Sunday, May 02, 2010

From Another Blog: The Twelve Touchstones of Old School Modules...

Good Evening, All:

The other day I read a great blog entry on the 12 Touchstones of Old School Modules that pretty much blew me away. When I look at a list like that, it reminds me not to forget certain elements in my adventures if I really want to capture that Old School feel. For the sake of covering the basics, here's the list in brief:

  1. Environmental hazards, such as slippery floors, ledges, extreme temperatures, etc.
  2. Combat encounters with baseline monsters, increasing the difficulty through use of terrain and/or circumstances.
  3. At least one encounter that would best be resolved by means other than combat, lest it lead to a TPK.
  4. At least one trick, puzzle or obstacle that requires the players to think rather than rely on a die roll to resolve it.
  5. At least one item, location or creature that causes a significant permanent effect to the character, as determined (good or bad) by rolling on a random chart.
  6. At least one item of treasure that is cursed or has a detrimental side effect when used.
  7. A "false climax" that sends inattentive players home or takes them off their guard, while clever players will realize that this could not have been the true climax of the adventure.
  8. At least one disorienting effect that makes mapping difficult.
  9. At least one location where resources are an issue due to environmental circumstances.
  10. At least one area that has items of value that are too large to transport without considerable detriment.
  11. At least one creature that appears to be something it is not.
  12. One encounter (and only one) that makes absolutely no logical sense, for the players to explain through their own imagination.

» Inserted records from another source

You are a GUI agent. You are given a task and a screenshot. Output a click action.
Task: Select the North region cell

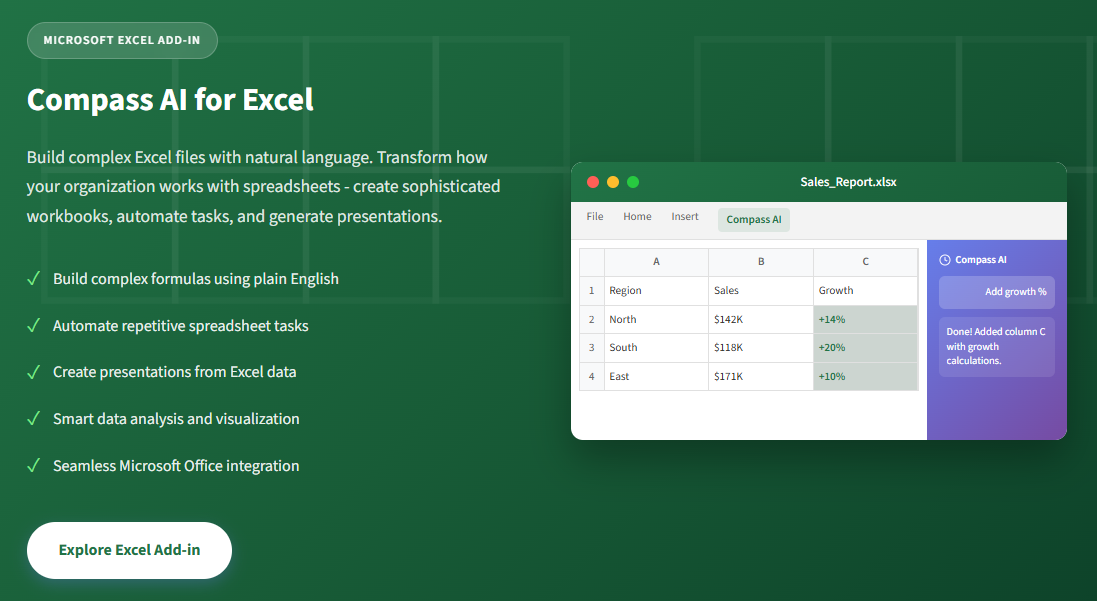point(656,320)
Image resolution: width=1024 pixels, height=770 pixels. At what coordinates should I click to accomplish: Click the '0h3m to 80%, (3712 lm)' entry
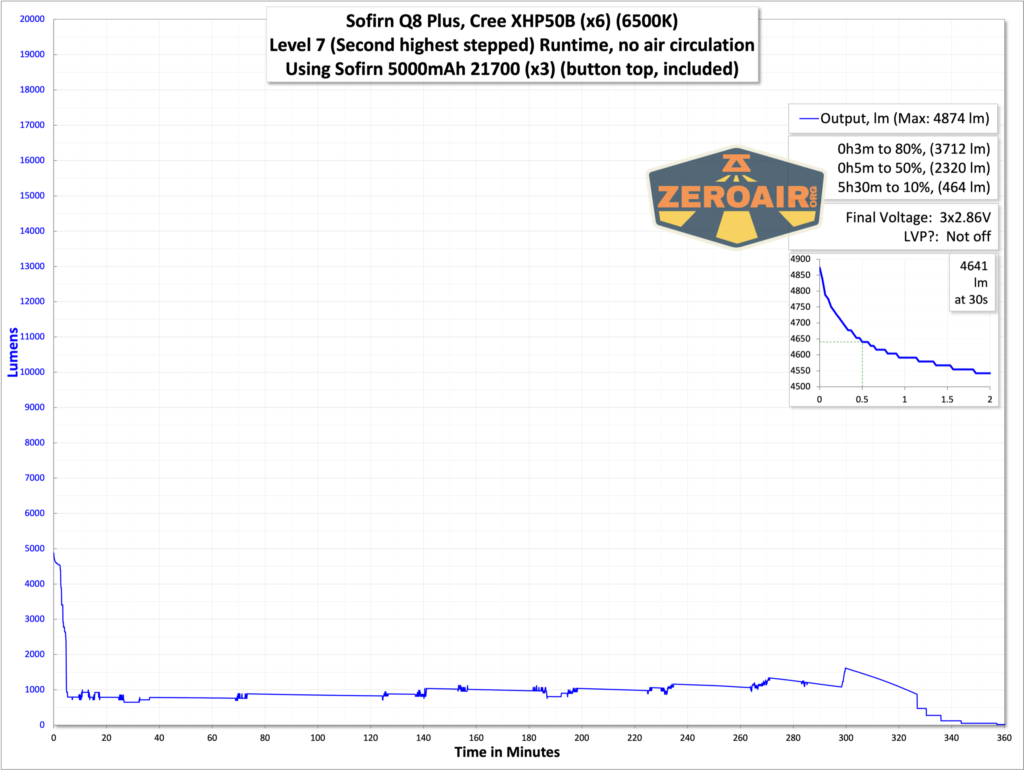tap(913, 148)
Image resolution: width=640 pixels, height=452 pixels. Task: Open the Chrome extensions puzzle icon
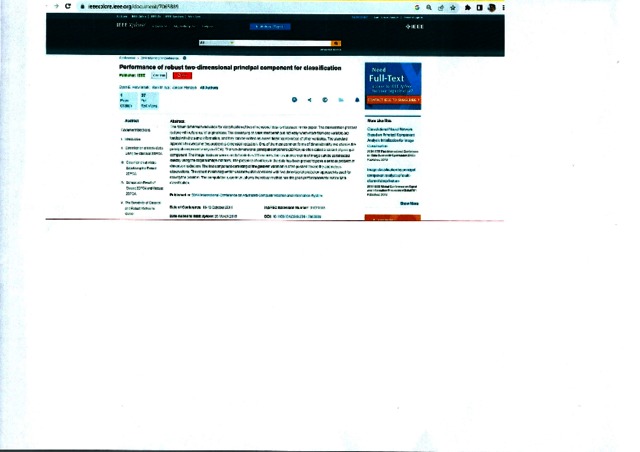click(x=467, y=6)
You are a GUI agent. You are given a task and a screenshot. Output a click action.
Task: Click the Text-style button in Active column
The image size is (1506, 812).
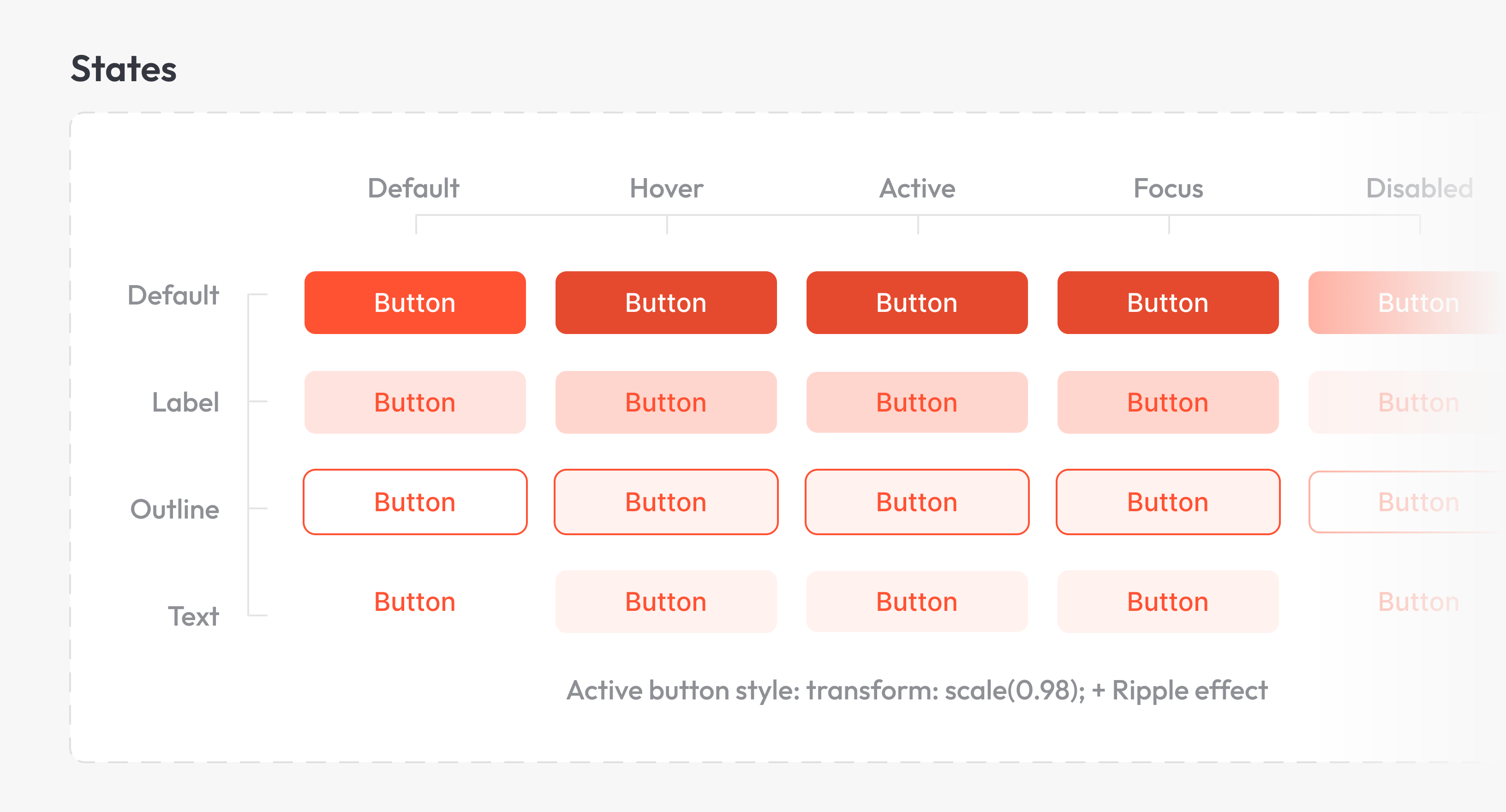(917, 602)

I tend to write smaller adventures than this, simply to keep a smaller scope on "modules" and give players a greater sense of accomplishment and forward motion. However, it wouldn't hurt for me to expand my repertoire to include these elements at least once every other adventure, just to make sure that the campaign as a whole captures that Old School feel.

Now, don't let this kind of thing fool you. Having an Old School campaign is not simply a matter of following a formula. It's really a flavor of how you run the game. Still, certain iconic experiences trigger certain reactions in your players. If you tap into those iconic experiences, you can encourage them to feel the same way about your game that they've come to associate with other Old School campaigns. These elements, when used judiciously, can help you achieve exactly that.

And besides, it's just a lot of fun. :)

More Tomorrow,

1 comment:

Aos said...

Thanks for drawing my attention to this. It is definitely something to think about.